▶ **Task instructions**: Within the listing below, give again exactly the lines between the one containing "Task: Select the Ports field in the TCP row" and the one containing "You are a GUI", inclusive, pictures left aside.

▶ **Available data**:
++++
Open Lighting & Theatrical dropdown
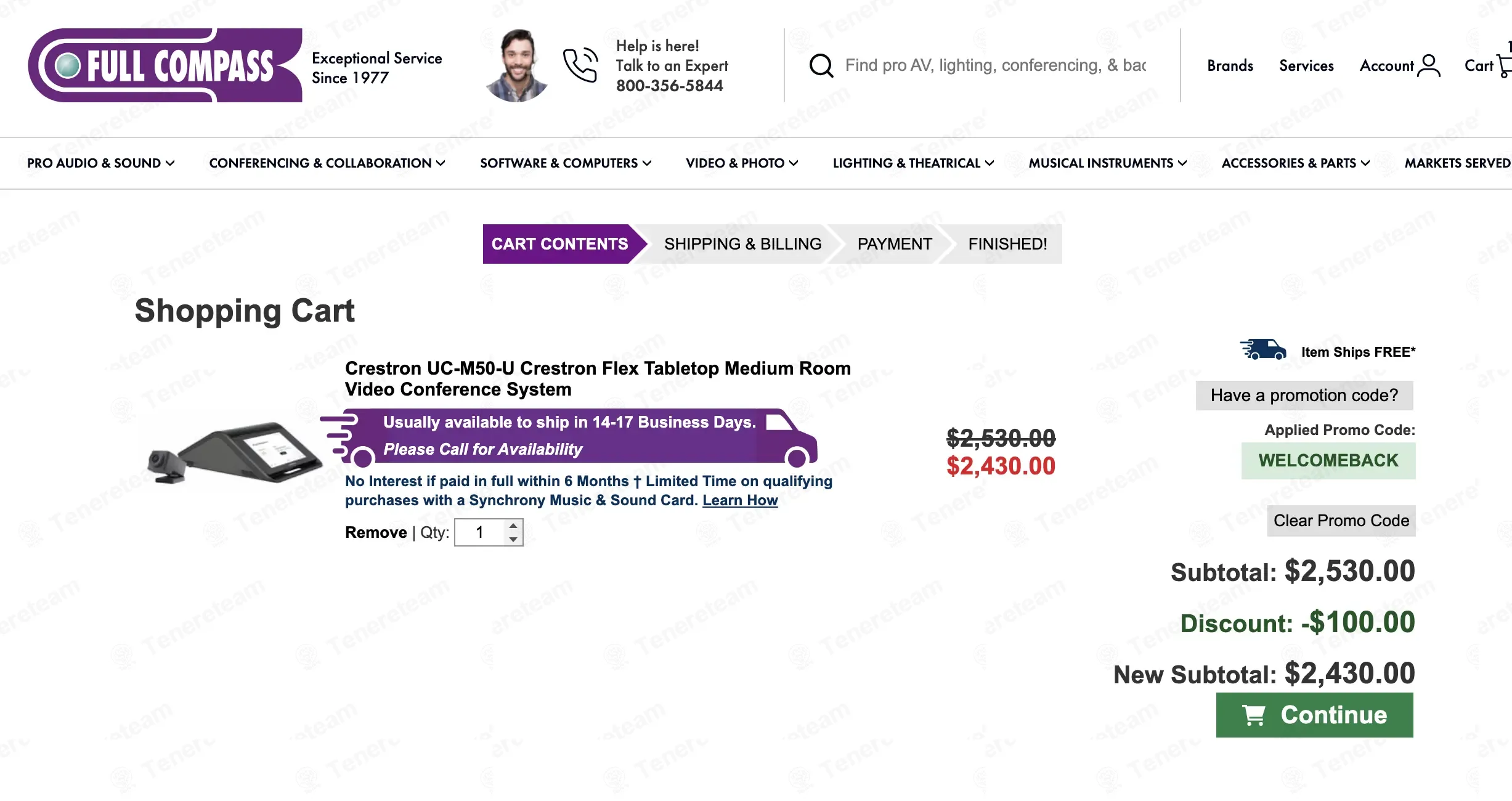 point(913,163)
++++
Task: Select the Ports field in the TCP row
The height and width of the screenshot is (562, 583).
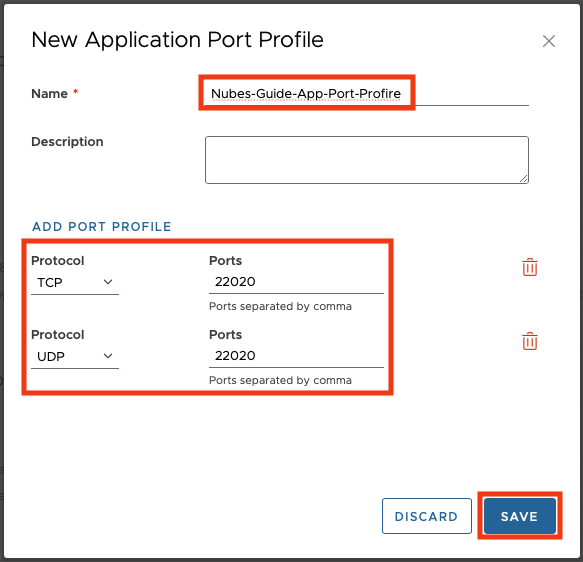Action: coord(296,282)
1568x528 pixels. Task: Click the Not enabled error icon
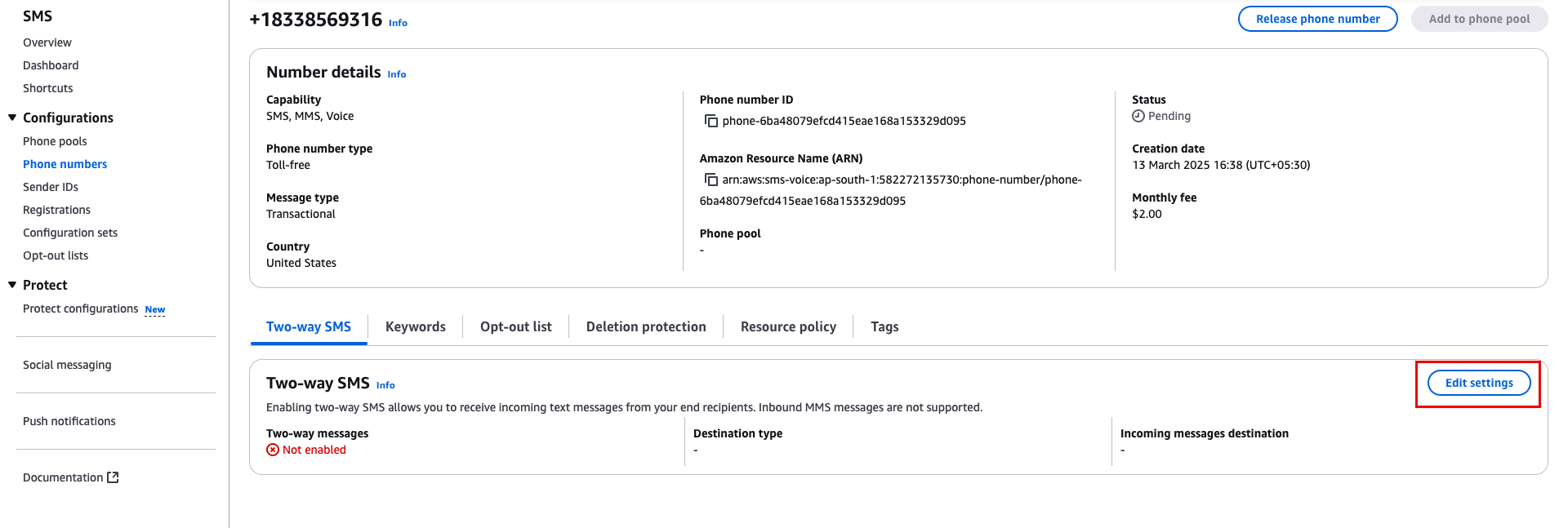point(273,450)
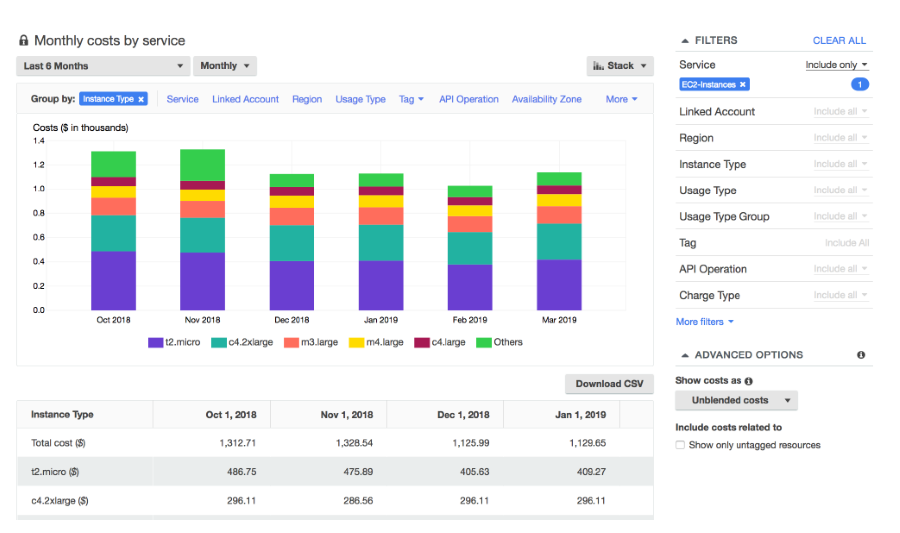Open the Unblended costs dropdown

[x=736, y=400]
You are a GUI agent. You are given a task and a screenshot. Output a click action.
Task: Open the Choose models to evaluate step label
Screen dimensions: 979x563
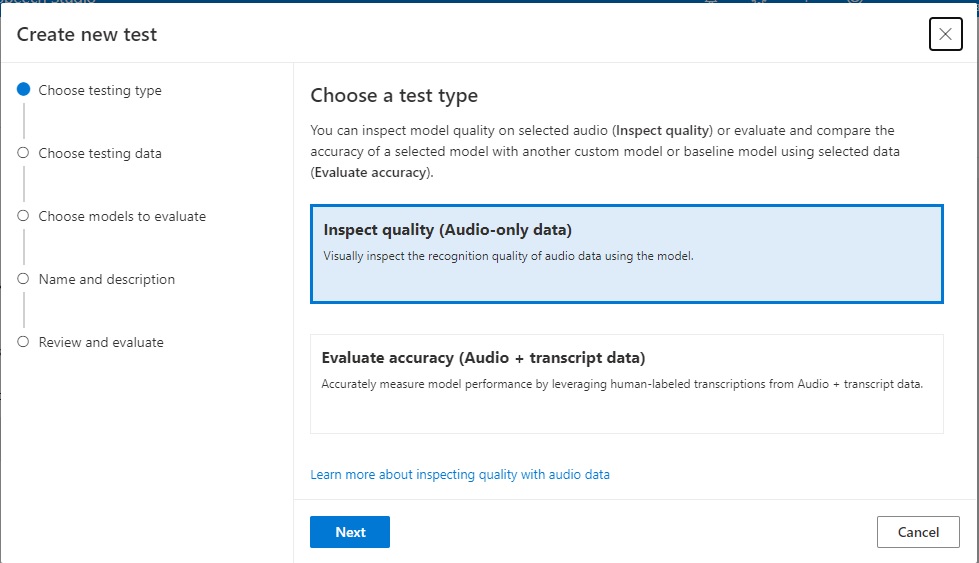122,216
++++
▶ **Task solution**:
Task: Select the Ports field in the TCP row
The height and width of the screenshot is (562, 583).
Action: coord(296,282)
1568x528 pixels. Task: Click the Not enabled error icon
point(273,450)
Open the Unblended costs dropdown

[x=736, y=400]
You are a GUI agent. You are given a task and a screenshot. Output a click action.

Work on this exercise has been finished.